Il piccolo Nicola sparito dentro il bosco, in centinaia lo cercano in tutto il Mugello

Forze dell’ordine e volontari da ieri setacciano l’area di Palazzuolo sul Senio. L’ipotesi del sonnambulismo

Nulla. Non c’è traccia del piccolo Nicola Tanturli, il bimbo di 21 mesi sparito dalla sua casa di Palazzuolo sul Senio, nel Mugello. Ieri e nella notte decine di volontari hanno cercato tutta la notte il bambino.

Le ricerche erano iniziate ieri, subito dopo l’allarme lanciato dai genitori. Oggi, dopo una notte di ricerche, dietro al caseificio che porta alla località Campanara ci sono ambulanze, i mezzi della Protezione Civile, i Vigili del Fuoco arrivati fin da Livorno, il Soccorso alpino e pure tanti volontari. Da mezzogiorno di ieri sono in 200 a cercare il piccolo, due anni il prossimo 28 settembre, scomparso ieri notte da quel gruppo di case su alla Campanara, acqua corrente ma zero luce elettrica, una comunità alternativa che da anni vive allevando api e coltivando i campi.

Dicono che Nicola abbia sofferto in passato di sonnambulismo. I genitori raccontano che capitava che lui, insieme al fratellino di 4 anni, se ne andasse in giro attorno a questo gruppo di case che fanno capo al comune di Palazzuolo sul Senio, nel Mugello, provincia di Firenze, in un territorio selvaggio a cavallo tra Toscana ed Emilia.
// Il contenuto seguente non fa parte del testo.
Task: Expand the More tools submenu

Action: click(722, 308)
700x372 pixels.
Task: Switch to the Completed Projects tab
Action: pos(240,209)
Bimbo scomparso nel Mugello, le ricerche con elicotteri e cani molecolari

Come ogni sera lo avevano messo a dormire nel suo lettino. Al mattino quando sono andati a svegliarlo Nicola non c’era già più. Le ricerche sono iniziate subito, coinvolti tutti gli abitanti di questo micro eco villaggio. Una donna anziana racconta la paura: «I genitori sono sconvolti, tutta la comunità è in giro per i boschi a cercare il bambino».
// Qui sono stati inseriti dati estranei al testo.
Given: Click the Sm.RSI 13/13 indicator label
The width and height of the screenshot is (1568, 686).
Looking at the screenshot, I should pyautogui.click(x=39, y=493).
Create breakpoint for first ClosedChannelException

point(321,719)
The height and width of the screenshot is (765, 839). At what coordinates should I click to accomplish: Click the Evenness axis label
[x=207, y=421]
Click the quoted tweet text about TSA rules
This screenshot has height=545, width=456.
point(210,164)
L’allarme ai carabinieri è scattato in mattinata. In poche ore è partita la imponente macchina dei soccorsi: un elicottero, droni all’infrarosso, cani molecolari, i sommozzatori che hanno scandagliato inutilmente un laghetto artificiale della zona. I termoscanner hanno potuto utilizzarli solo alla sera per le alte temperature. Nella notte si cerca alla luce delle fotoelettriche e delle torri faro.

L’ipotesi più probabile è che il bambino si sia allontanato da solo dalla porta che veniva lasciata sempre aperta. E che poi si sia perso o che sia caduto in qualche anfratto. Un soccorritore della Protezione Civile non nasconde tutta la preoccupazione del momento: «È una zona difficile, piena di dirupi, rogge, ceppaie di alberi sradicati. Potrebbe essere ovunque».
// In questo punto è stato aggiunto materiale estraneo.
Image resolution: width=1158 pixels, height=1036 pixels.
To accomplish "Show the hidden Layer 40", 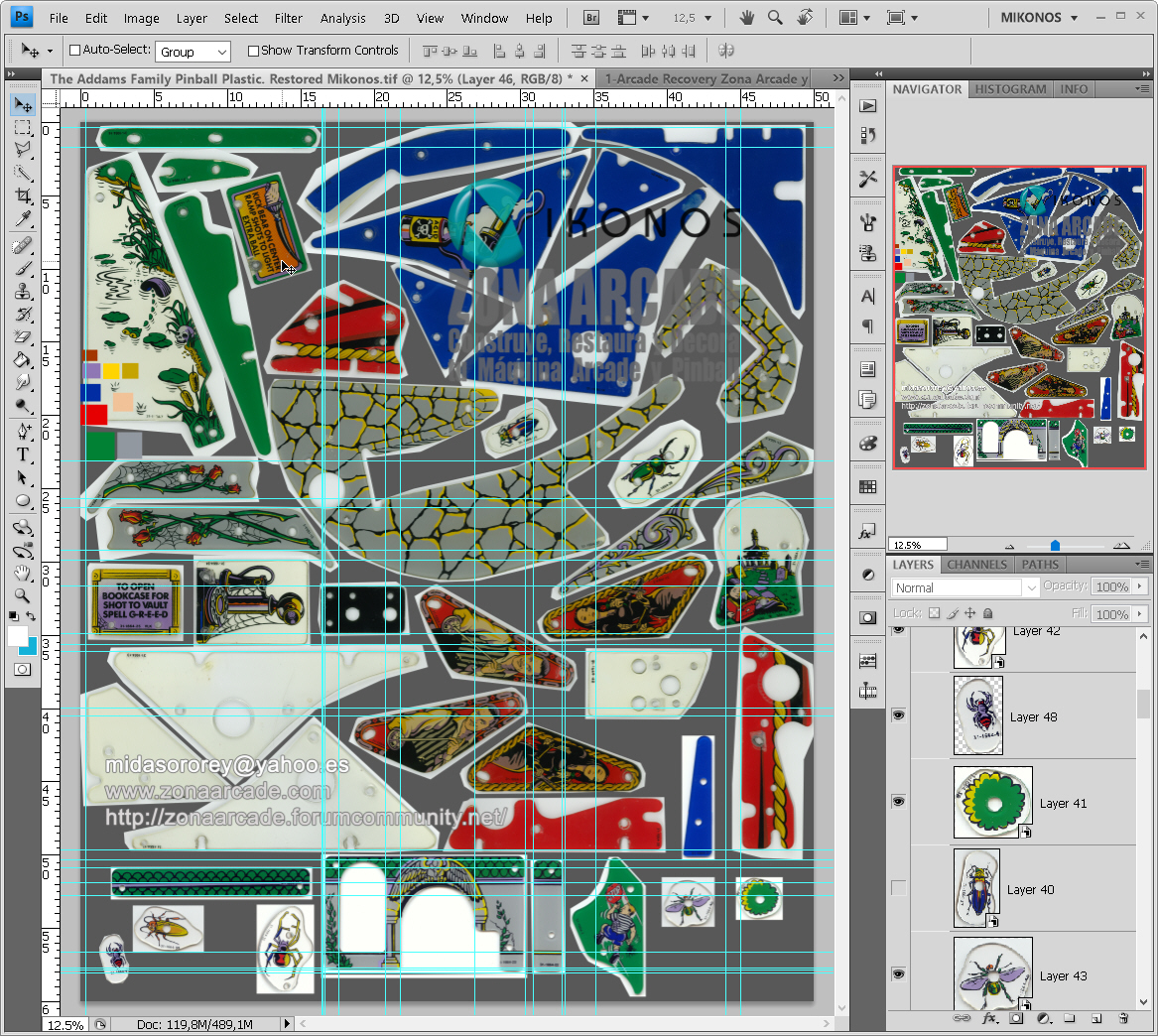I will pyautogui.click(x=899, y=889).

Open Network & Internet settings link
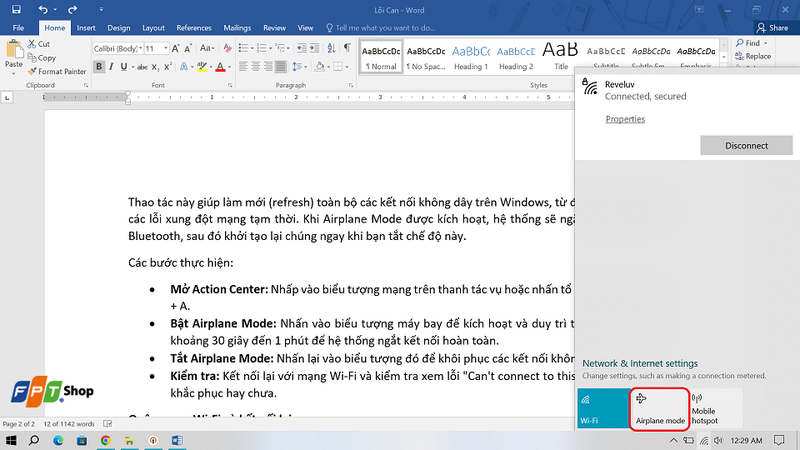click(x=640, y=363)
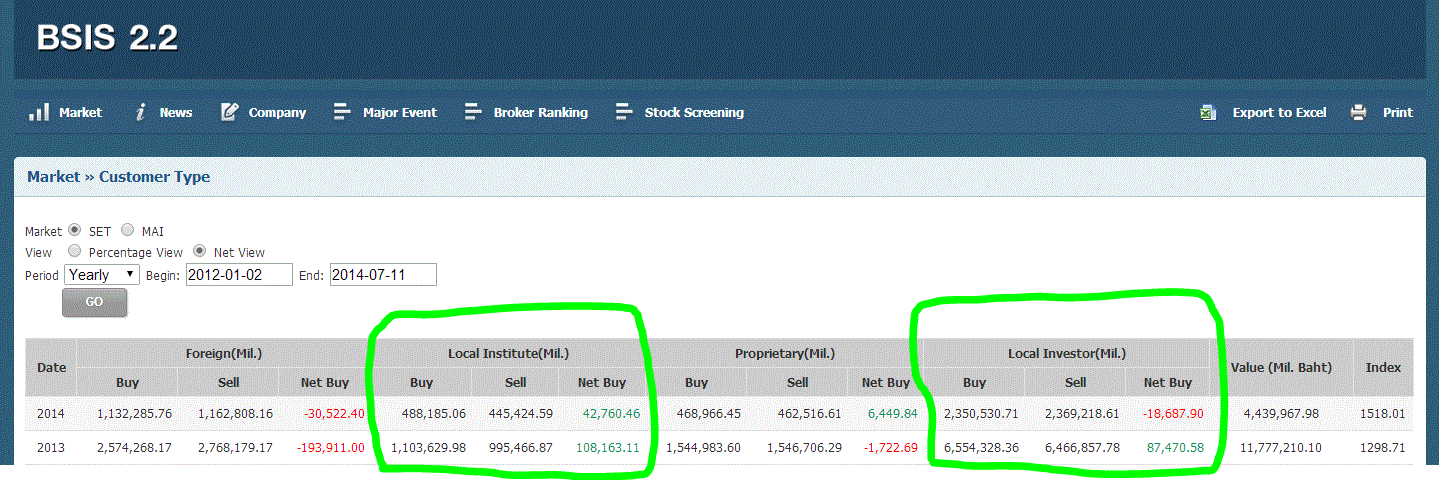The height and width of the screenshot is (480, 1439).
Task: Open the Broker Ranking menu
Action: [540, 113]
Lungo la strada ci sono i cartelli per i sentieri per il trial al cinghiale, questa è zona anche di lupi. Non lo dice nessuno, ma la memoria va ad Alfredino Rampi inghiottito in un pozzo a Vermicino 40 anni fa, ritornato in televisione in una serie tv. E allora bisogna cercarlo, e pure in fretta. Nessuno si è tirato indietro. A un tratto, è come se si fosse svuotato il paese per cercare Nicola: «L'area dove si concentrano le ricerche è estesa e impervia, con boschi e fitta vegetazione - spiega il sindaco di Palazzuolo sul Senio, Gian Piero Philip Moschetti -. Ma lo stiamo cercando e lo continueremo a cercare, non ci fermiamo».

Le ricerche, coordinate dalla prefettura di Firenze, sono estese per un raggio di circa trenta chilometri. Un’area enorme, dentro cui c’è anche un laghetto artificiale, scandagliato ieri pomeriggio dai sommozzatori dei Vigili del fuoco, per fortuna senza esito. Al bar del paese più vicino al caseificio dove parte il sentiero, a sera arrivano i soccorritori che si danno il cambio. Hanno facce stravolte, stanche, tirate. Ma tutti, proprio tutti, ripetono come un mantra: «Andiamo avanti a cercare Nicola. Andiamo avanti fino a che non lo troviamo. E giuro che lo troviamo, dovessimo anche spostare la montagna».